(Information given begins)
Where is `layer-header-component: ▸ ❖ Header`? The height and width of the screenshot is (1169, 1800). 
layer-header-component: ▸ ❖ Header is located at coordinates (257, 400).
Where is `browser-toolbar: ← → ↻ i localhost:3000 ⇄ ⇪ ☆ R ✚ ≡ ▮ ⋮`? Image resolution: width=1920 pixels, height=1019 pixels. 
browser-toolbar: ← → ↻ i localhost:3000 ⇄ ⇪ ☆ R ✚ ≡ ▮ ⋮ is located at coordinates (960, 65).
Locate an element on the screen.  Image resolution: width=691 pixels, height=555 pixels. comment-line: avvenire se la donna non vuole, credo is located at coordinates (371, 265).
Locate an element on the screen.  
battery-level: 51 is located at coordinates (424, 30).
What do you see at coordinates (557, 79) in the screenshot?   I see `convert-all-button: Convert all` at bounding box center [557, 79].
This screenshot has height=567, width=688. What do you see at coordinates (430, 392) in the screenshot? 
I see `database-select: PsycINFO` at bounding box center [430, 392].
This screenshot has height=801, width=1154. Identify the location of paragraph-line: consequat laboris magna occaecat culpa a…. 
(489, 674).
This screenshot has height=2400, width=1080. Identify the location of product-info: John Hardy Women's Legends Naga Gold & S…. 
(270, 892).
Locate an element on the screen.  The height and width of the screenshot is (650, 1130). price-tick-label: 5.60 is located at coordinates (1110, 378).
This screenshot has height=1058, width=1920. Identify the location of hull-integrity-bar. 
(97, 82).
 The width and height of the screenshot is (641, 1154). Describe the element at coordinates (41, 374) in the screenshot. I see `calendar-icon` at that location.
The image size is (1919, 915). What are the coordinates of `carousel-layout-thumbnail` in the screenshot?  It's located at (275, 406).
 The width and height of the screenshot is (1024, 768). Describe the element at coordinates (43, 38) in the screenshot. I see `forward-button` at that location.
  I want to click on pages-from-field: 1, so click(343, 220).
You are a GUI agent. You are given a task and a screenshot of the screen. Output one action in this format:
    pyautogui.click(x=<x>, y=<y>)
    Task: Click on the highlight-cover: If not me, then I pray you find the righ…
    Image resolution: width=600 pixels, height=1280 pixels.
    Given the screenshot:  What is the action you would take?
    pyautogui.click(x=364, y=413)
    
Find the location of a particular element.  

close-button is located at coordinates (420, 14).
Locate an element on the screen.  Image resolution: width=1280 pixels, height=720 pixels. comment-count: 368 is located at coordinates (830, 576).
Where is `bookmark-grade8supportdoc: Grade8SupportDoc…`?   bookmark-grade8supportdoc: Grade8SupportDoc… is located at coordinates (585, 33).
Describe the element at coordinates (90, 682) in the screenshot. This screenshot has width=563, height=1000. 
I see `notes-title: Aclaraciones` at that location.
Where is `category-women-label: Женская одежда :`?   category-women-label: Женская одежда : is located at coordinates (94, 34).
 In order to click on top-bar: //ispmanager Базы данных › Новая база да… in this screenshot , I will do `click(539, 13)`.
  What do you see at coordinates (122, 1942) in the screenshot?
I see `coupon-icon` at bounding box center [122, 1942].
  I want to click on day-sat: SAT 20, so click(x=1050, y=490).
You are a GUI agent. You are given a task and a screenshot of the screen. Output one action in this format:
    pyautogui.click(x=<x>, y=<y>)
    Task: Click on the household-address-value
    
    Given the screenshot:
(Information given ends)
Task details: Reproduce, without any alteration, the rows between the line containing "Describe the element at coordinates (90, 682)" and the line containing "In order to", inclusive.

Response to this task:
Describe the element at coordinates (90, 682) in the screenshot. This screenshot has width=563, height=1000. 
I see `notes-title: Aclaraciones` at that location.
Where is `category-women-label: Женская одежда :`?   category-women-label: Женская одежда : is located at coordinates (94, 34).
 In order to click on top-bar: //ispmanager Базы данных › Новая база да… in this screenshot , I will do `click(539, 13)`.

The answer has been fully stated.